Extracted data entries
···

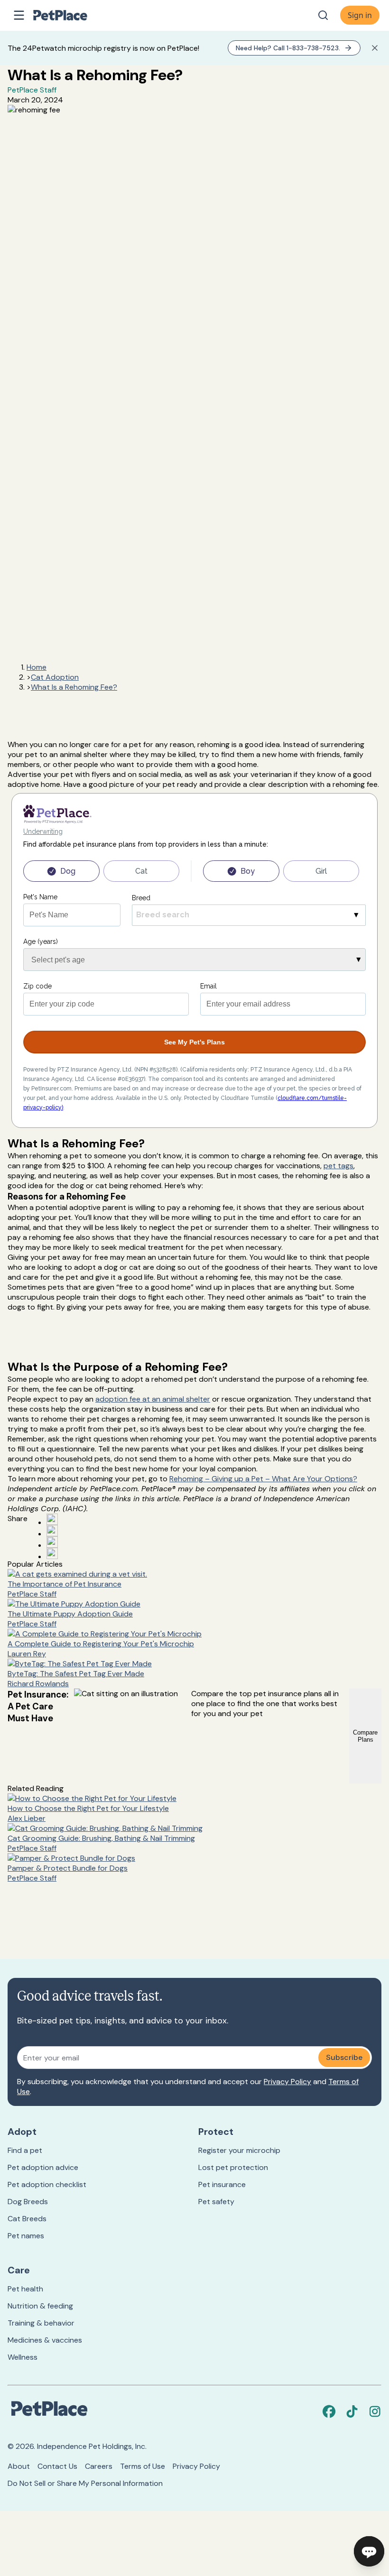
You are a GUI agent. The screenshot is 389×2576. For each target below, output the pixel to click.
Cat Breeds (27, 2219)
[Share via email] (52, 1553)
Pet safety (216, 2202)
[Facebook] (329, 2411)
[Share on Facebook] (52, 1519)
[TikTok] (352, 2411)
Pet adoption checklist (47, 2184)
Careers (98, 2466)
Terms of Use (142, 2466)
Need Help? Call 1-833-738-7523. (288, 48)
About (19, 2466)
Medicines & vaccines (45, 2340)
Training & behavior (41, 2323)
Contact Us (57, 2466)
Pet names (26, 2236)
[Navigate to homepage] (70, 15)
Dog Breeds (28, 2202)
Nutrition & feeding (40, 2306)
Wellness (22, 2357)
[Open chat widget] (369, 2551)
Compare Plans (365, 1736)
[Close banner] (374, 48)
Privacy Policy (287, 2082)
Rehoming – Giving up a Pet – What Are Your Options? (263, 1479)
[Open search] (323, 15)
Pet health (25, 2289)
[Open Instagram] (52, 1542)
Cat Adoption (55, 677)
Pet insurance (222, 2184)
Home (36, 667)
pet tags (338, 1166)
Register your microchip (239, 2150)
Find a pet (25, 2150)
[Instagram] (374, 2411)
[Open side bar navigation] (18, 15)
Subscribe (344, 2057)
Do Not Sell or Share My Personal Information (85, 2483)
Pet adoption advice (43, 2167)
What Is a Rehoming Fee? (74, 687)
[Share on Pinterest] (52, 1530)
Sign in (360, 15)
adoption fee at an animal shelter (152, 1399)
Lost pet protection (233, 2167)
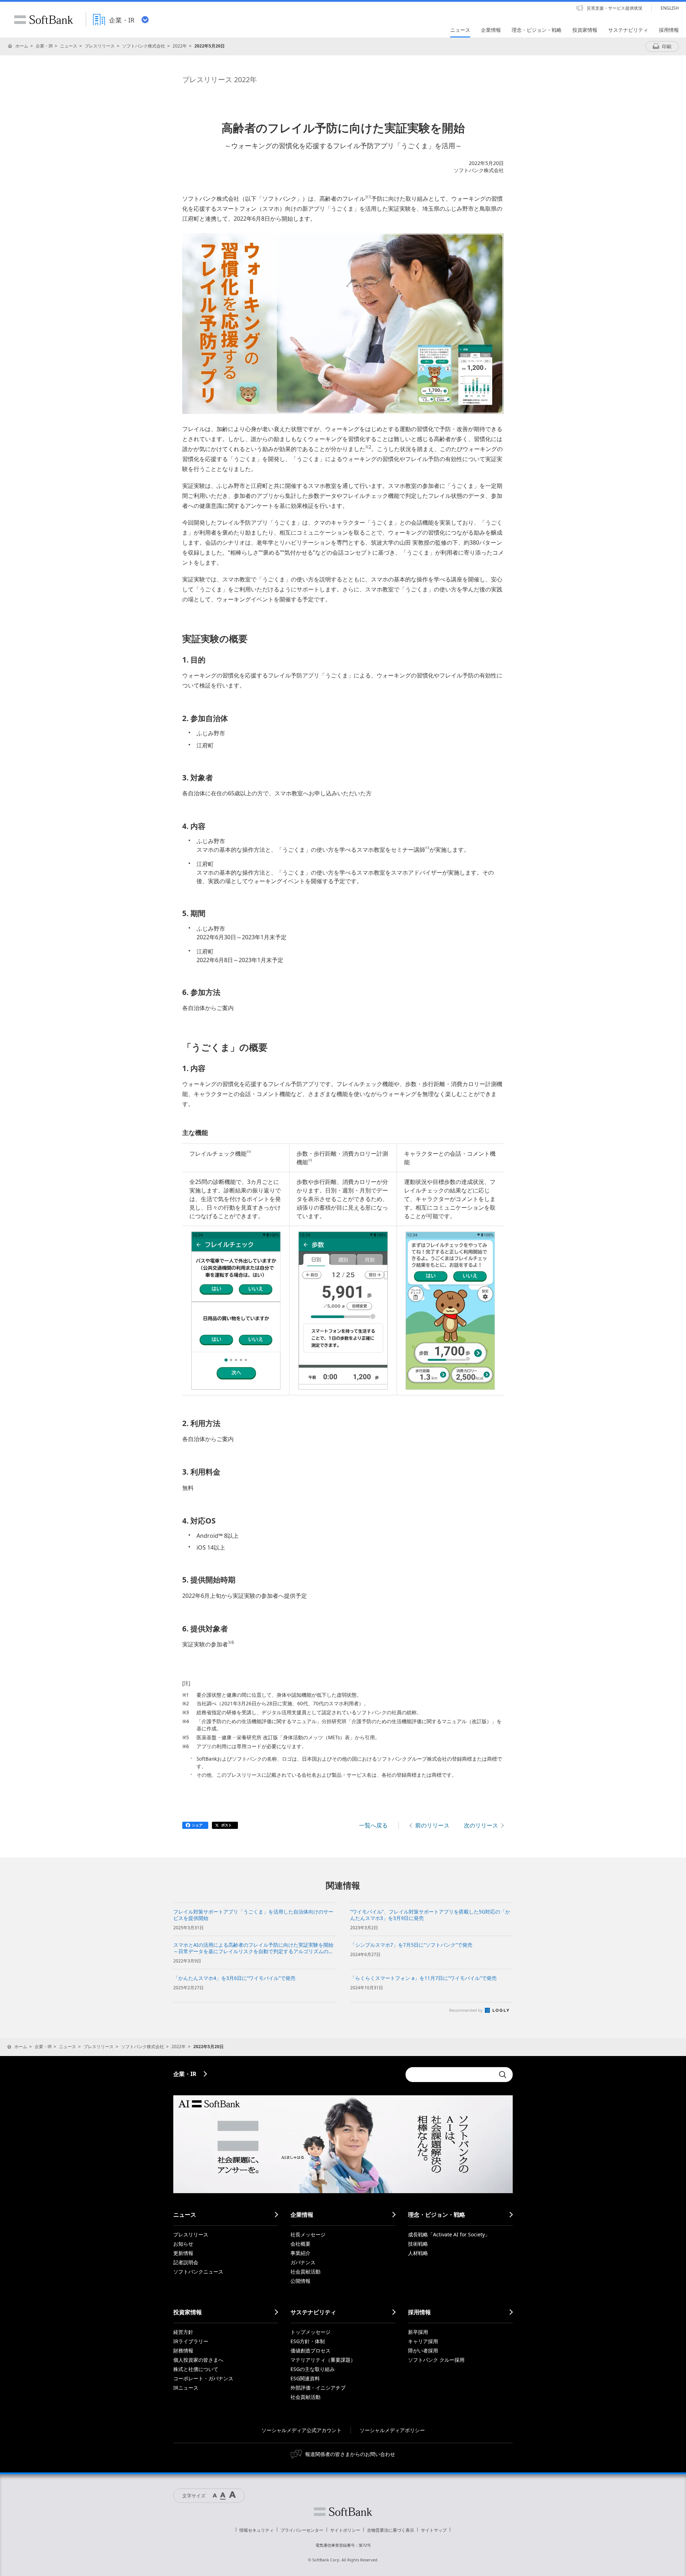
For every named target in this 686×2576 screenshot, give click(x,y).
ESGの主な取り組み (312, 2369)
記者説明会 (185, 2262)
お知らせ (183, 2243)
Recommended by (466, 2010)
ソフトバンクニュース (198, 2271)
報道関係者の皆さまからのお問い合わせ (350, 2454)
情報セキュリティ (256, 2530)
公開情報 (300, 2280)
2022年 (180, 46)
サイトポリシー (345, 2530)
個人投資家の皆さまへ (198, 2359)
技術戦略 (418, 2243)
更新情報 (183, 2253)
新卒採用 (418, 2332)
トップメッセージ (310, 2332)
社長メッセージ (307, 2234)
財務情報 (183, 2350)
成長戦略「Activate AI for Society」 (449, 2234)
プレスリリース (100, 46)
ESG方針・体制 (307, 2341)
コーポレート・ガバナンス (203, 2378)
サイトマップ (434, 2530)
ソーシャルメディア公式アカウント (302, 2430)
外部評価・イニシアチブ (318, 2387)
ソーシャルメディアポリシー (392, 2430)
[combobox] (450, 2074)
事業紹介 (300, 2253)
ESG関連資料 (305, 2378)
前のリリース (432, 1825)
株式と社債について (195, 2369)
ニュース (68, 46)
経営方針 (183, 2332)
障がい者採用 (423, 2350)
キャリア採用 (423, 2341)
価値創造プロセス (310, 2350)
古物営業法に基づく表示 (390, 2530)
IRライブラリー (190, 2341)
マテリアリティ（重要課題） (323, 2359)
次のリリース (481, 1825)
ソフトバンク (343, 2512)
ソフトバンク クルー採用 (436, 2359)
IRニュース (185, 2387)
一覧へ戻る (373, 1825)
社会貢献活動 (305, 2271)
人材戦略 (418, 2253)
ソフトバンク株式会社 (143, 46)
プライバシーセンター (301, 2530)
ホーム (21, 46)
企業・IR (44, 46)
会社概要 (300, 2243)
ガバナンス (302, 2262)
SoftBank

···

> _Exercise details_
Above are the records; from them, give again exactly the lines from the one containing "報道関係者の皆さまからのお問い合わせ (350, 2454)" through the one containing "[combobox] (450, 2074)", both included.

> _Response to the task_
報道関係者の皆さまからのお問い合わせ (350, 2454)
情報セキュリティ (256, 2530)
公開情報 (300, 2280)
2022年 (180, 46)
サイトポリシー (345, 2530)
個人投資家の皆さまへ (198, 2359)
技術戦略 (418, 2243)
更新情報 (183, 2253)
新卒採用 (418, 2332)
トップメッセージ (310, 2332)
社長メッセージ (307, 2234)
財務情報 (183, 2350)
成長戦略「Activate AI for Society」 (449, 2234)
プレスリリース (100, 46)
ESG方針・体制 (307, 2341)
コーポレート・ガバナンス (203, 2378)
サイトマップ (434, 2530)
ソーシャルメディア公式アカウント (302, 2430)
外部評価・イニシアチブ (318, 2387)
ソーシャルメディアポリシー (392, 2430)
[combobox] (450, 2074)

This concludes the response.